If the snapshot had a different SSH key, you may need to add yours first:

doctl compute ssh <DROPLET_ID> --ssh-command "cat >> ~/.ssh/authorized_keys" < ~/.ssh/id_rsa.pub

4. Point DNS to the new droplet

Add an A record in your DNS provider:

Type: A
Name: dev
Value: <NEW_DROPLET_IP>
TTL: 300

Verify propagation:

dig +short dev.addaxai.com

Wait until this returns the new IP before continuing.
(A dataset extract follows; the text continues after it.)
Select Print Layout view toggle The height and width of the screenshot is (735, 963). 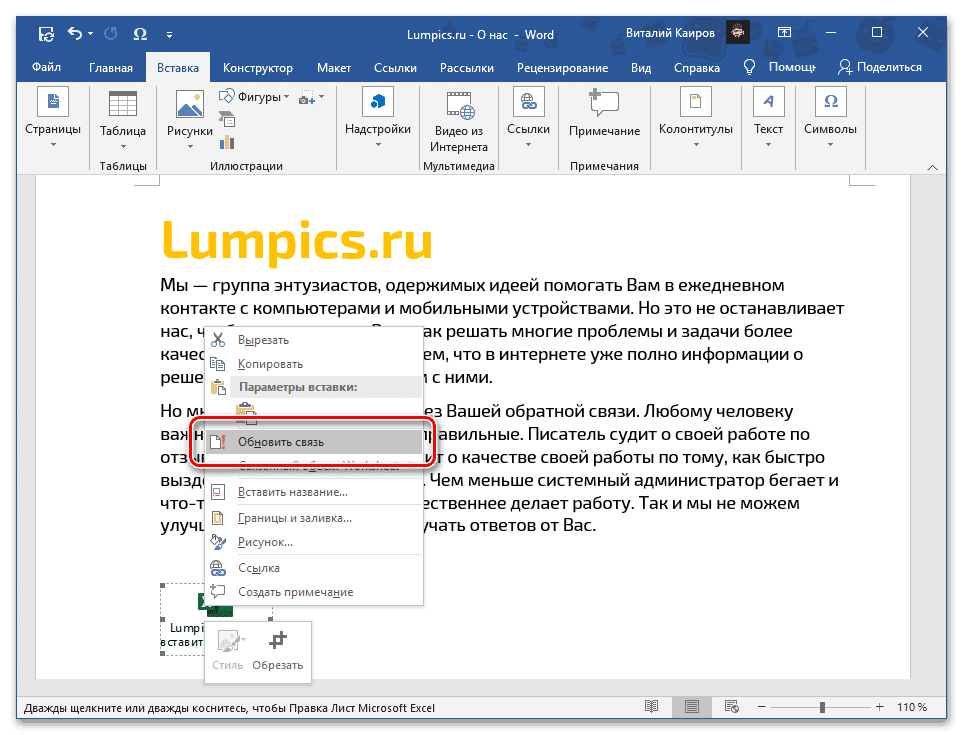pos(690,707)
5. Stop services and clean up old state

The snapshot carries over the old server's data and SSL certificates. SSH in and clean up:

ssh dev
cd /opt/addaxai-connect && docker compose down

Check that all containers have stopped:

docker compose ps

This should return an empty list. If any containers are still running, run docker compose down again.
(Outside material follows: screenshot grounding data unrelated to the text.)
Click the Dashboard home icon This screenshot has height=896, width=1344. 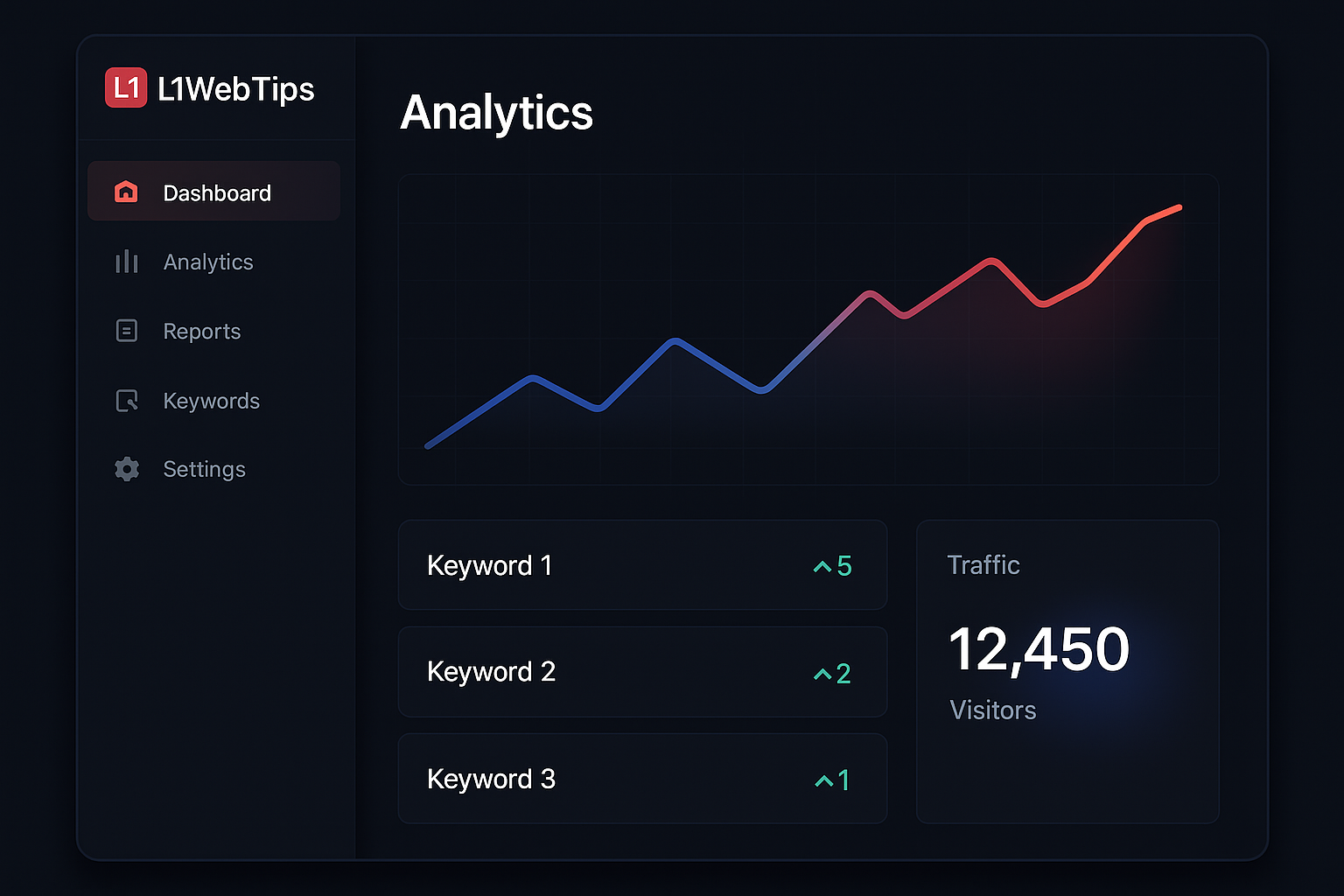(x=126, y=192)
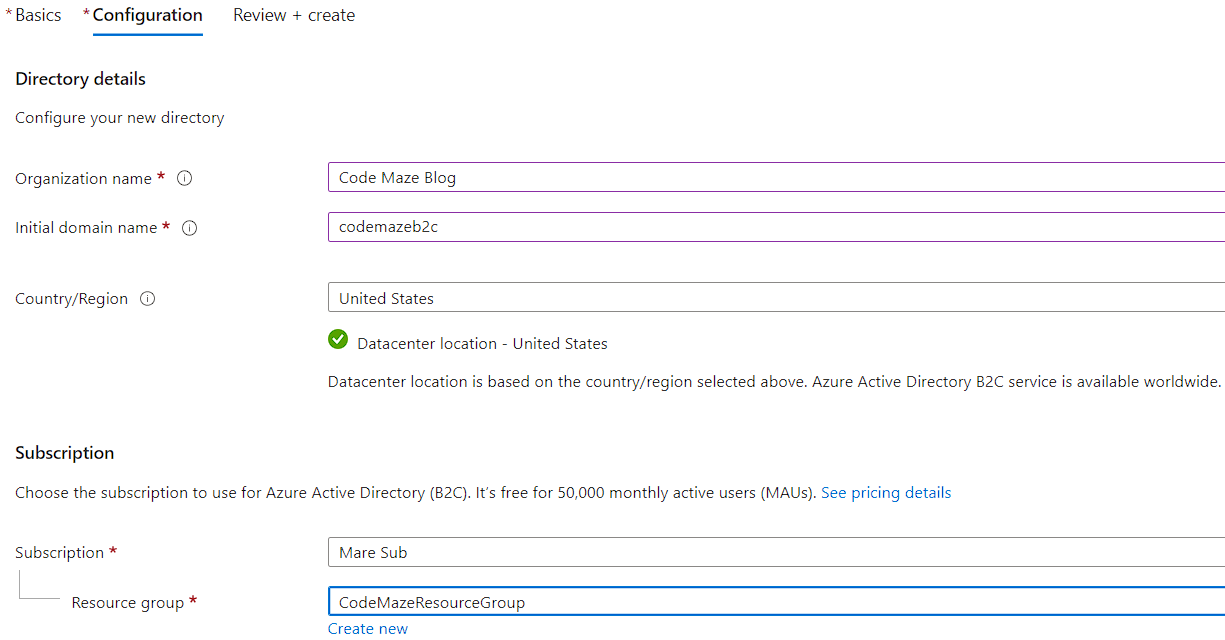This screenshot has height=640, width=1225.
Task: Click the info icon next to Initial domain name
Action: (x=189, y=228)
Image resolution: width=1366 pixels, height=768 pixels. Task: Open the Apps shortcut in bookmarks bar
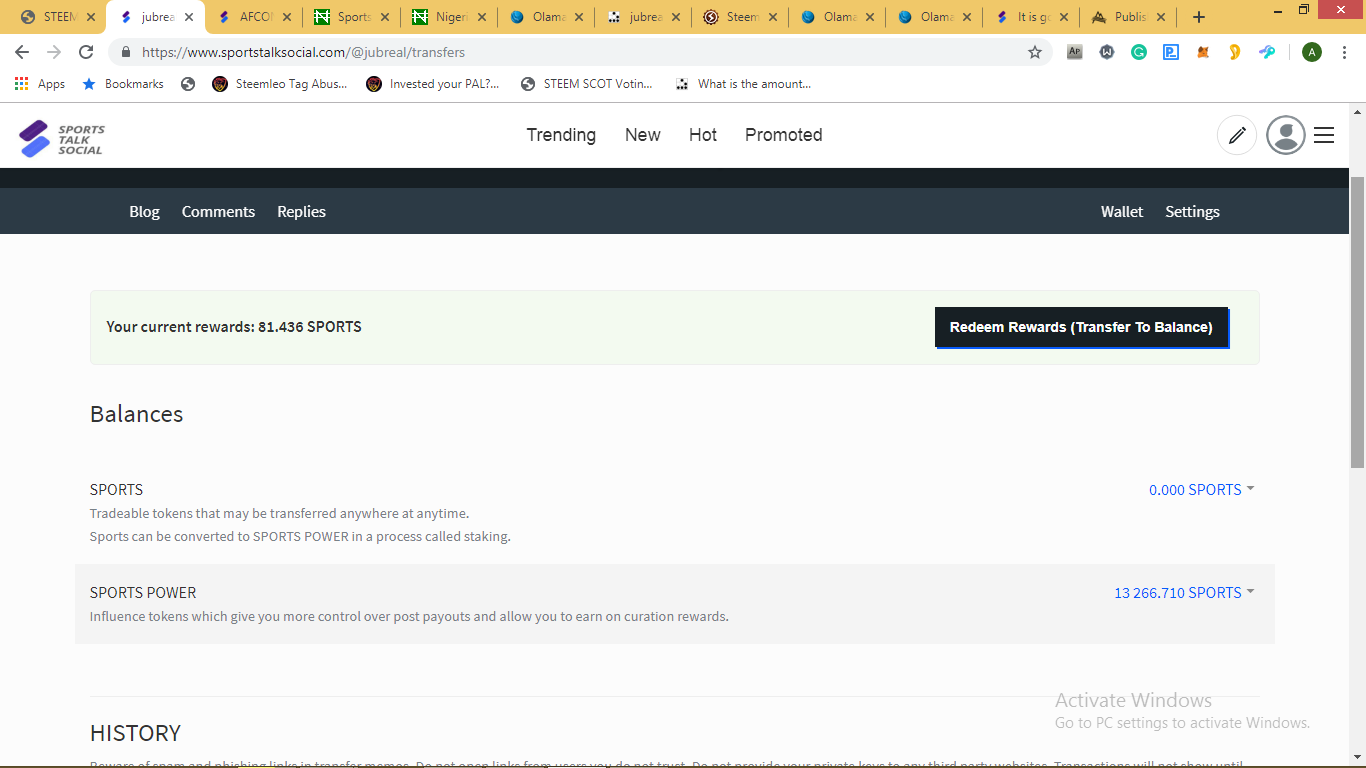[x=40, y=84]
Remove old SSL certificates (new ones will be generated for the new domain):

sudo rm -rf /etc/letsencrypt/live/* /etc/letsencrypt/renewal/* /etc/letsencrypt/archive/*

Check they're gone:

sudo certbot certificates

This should say "No certificates found".

6. Update the domain in the .env file

cd /opt/addaxai-connect
sed -i 's/^DOMAIN_NAME=.*/DOMAIN_NAME=dev.addaxai.com/' .env
sed -i 's|^MINIO_PUBLIC_ENDPOINT=.*|MINIO_PUBLIC_ENDPOINT=https://dev.addaxai.com/minio|' .env
sed -i 's|^CORS_ORIGINS=.*|CORS_ORIGINS=https://dev.addaxai.com,http://localhost:3000,http://localhost:5173|' .env

Verify the values were set correctly:

grep -E '^(DOMAIN_NAME|MINIO_PUBLIC_ENDPOINT|CORS_ORIGINS)=' .env

You should see the new domain in all three lines.
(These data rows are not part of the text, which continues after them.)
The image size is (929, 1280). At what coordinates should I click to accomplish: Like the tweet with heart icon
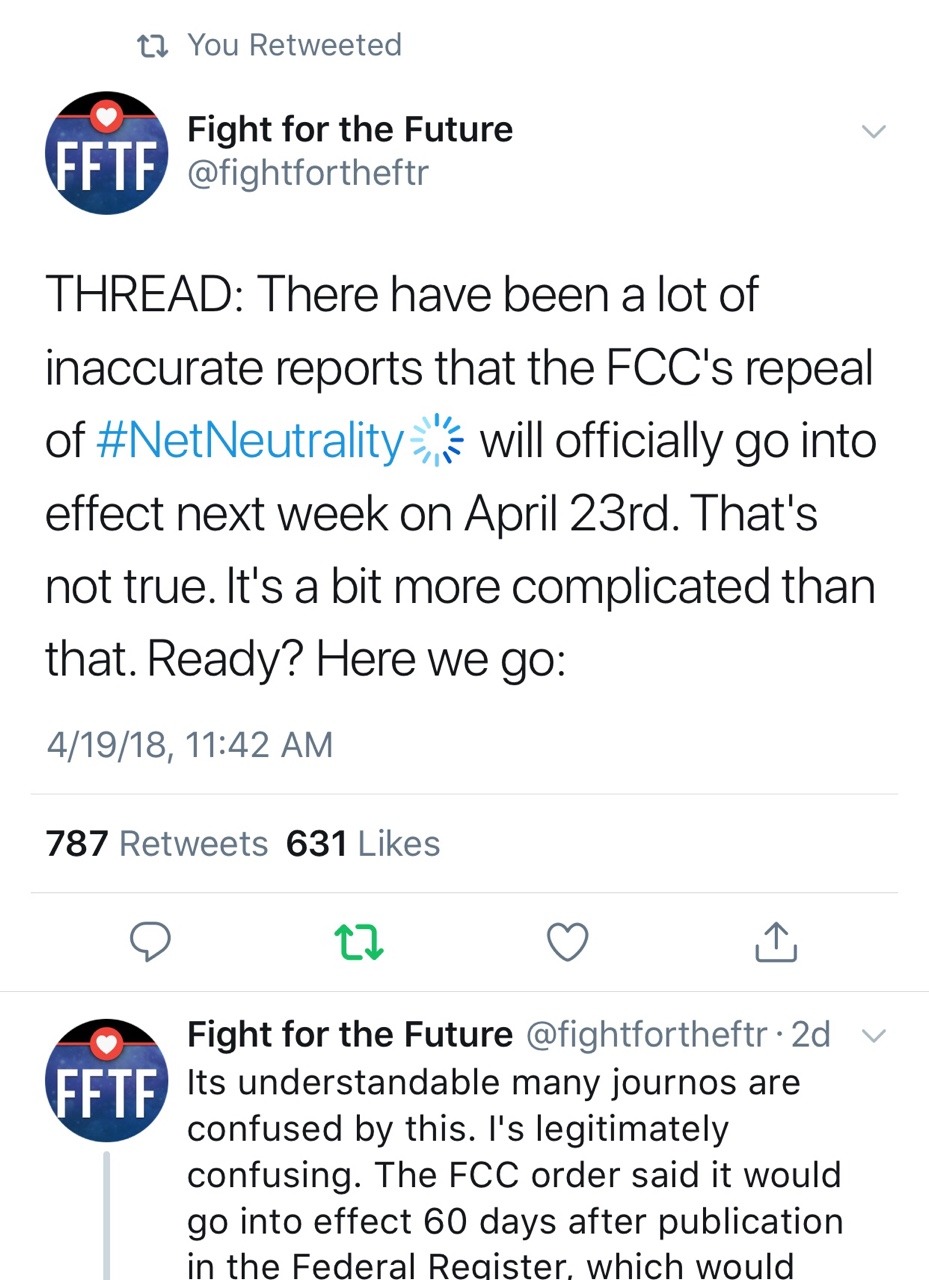(x=569, y=941)
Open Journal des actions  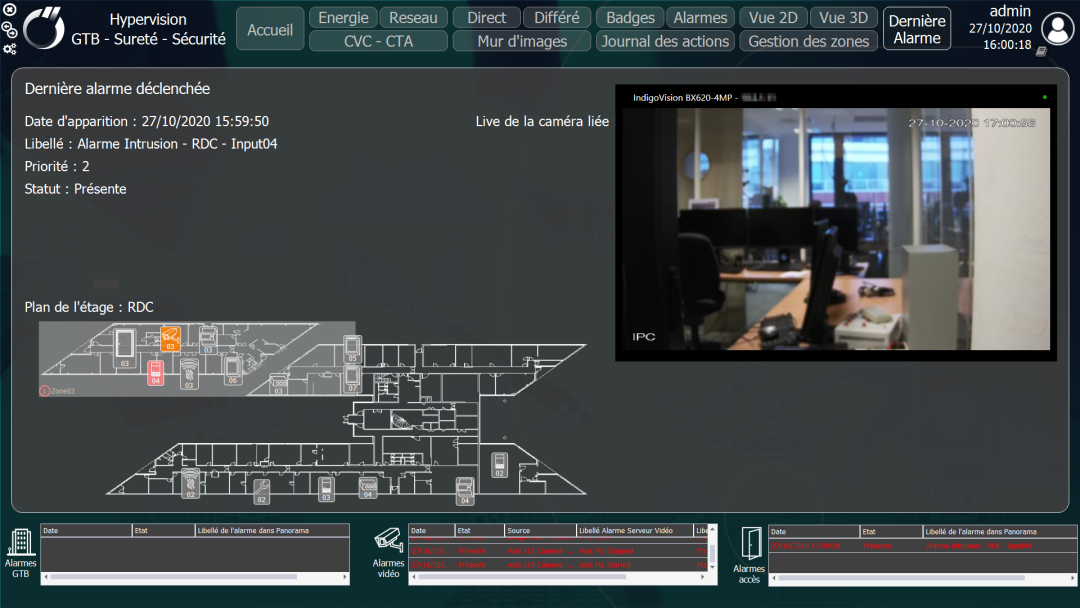pyautogui.click(x=665, y=41)
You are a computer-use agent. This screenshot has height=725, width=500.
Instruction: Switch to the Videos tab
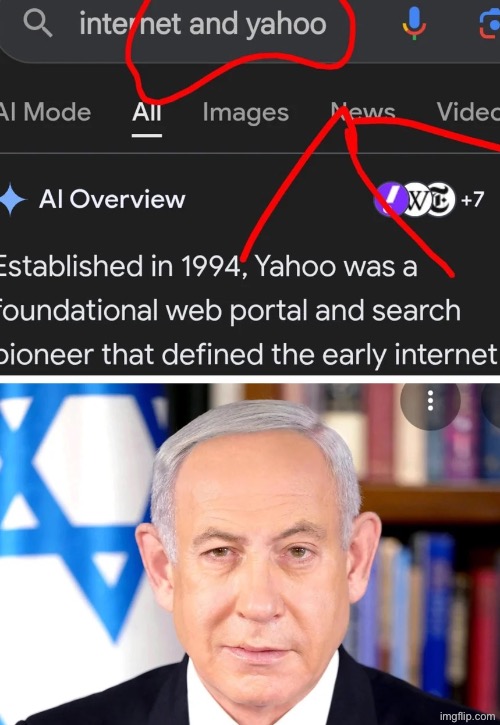click(x=468, y=112)
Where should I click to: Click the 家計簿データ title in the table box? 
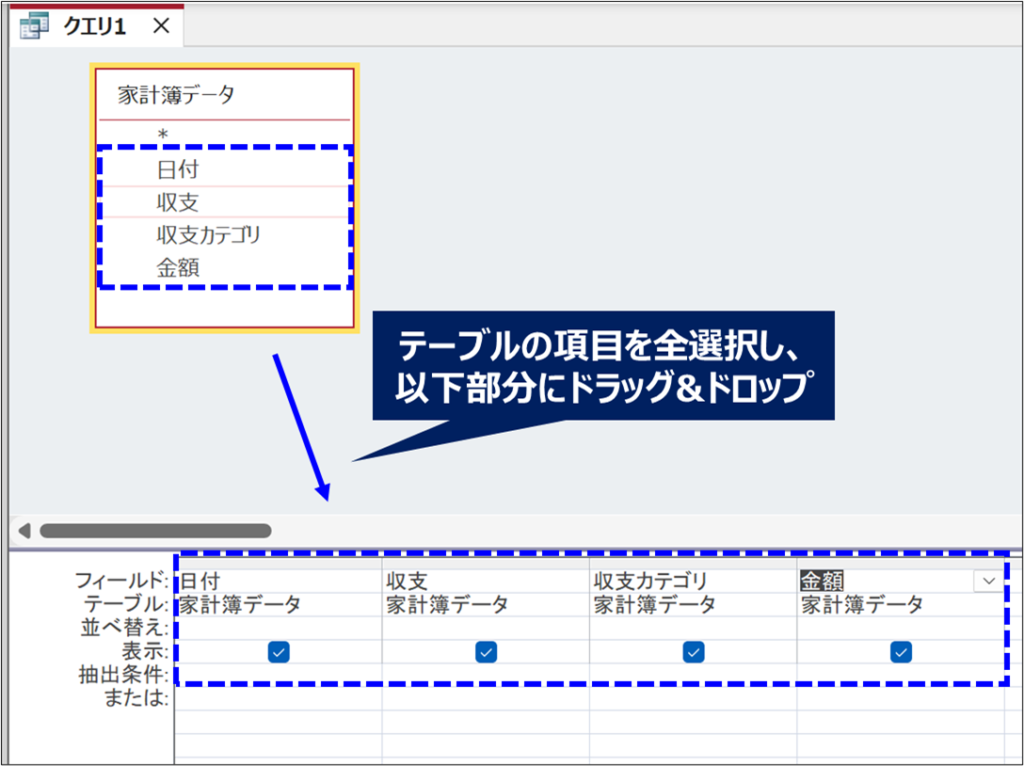click(176, 95)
7. Update nginx and get a new SSL certificate

Update the server name in the nginx config:

sudo sed -i 's/server_name .*/server_name dev.addaxai.com;/' /etc/nginx/sites-available/addaxai-connect.conf

Test that the nginx config is valid:

sudo nginx -t

You should see "syntax is ok" and "test is successful". If not, check the config file for errors. Then reload:

sudo systemctl reload nginx

Get a new SSL certificate for the new domain:

sudo certbot --nginx -d dev.addaxai.com

Verify the certificate was issued:

sudo certbot certificates

You should see dev.addaxai.com listed with a valid expiry date.

8. Start services

cd /opt/addaxai-connect && docker compose up -d

Wait a few seconds, then check that all containers are running:

docker compose ps

All services should show Up or running. If any show Restarting or Exit, check their logs:

docker compose logs <service_name> --tail 20

9. Verify the deployment

# check HTTPS is working
curl -I https://dev.addaxai.com/health

# check all containers are running
docker compose ps

# check the frontend loads (from your local machine)
open https://dev.addaxai.com

Things to watch out for

  • Old cron jobs: the snapshot may have cron jobs from the source server (e.g., demo date shifting). Check with crontab -l and ls /etc/cron.d/.
  • FTPS passive IP: if you need FTPS, update the passive IP to the new droplet's public IP in /etc/pure-ftpd/conf/ForcePassiveIP and restart pure-ftpd.
  • MinIO data: the snapshot includes existing MinIO data (images, crops, thumbnails). If you want a clean slate, also remove the MinIO volume: docker volume rm addaxai-connect_minio_data.
  • Redis data: Redis is ephemeral by default but may have queued jobs from the snapshot. Restarting containers clears this.
  • Firewall: UFW rules carry over. Verify with sudo ufw status that the rules are appropriate.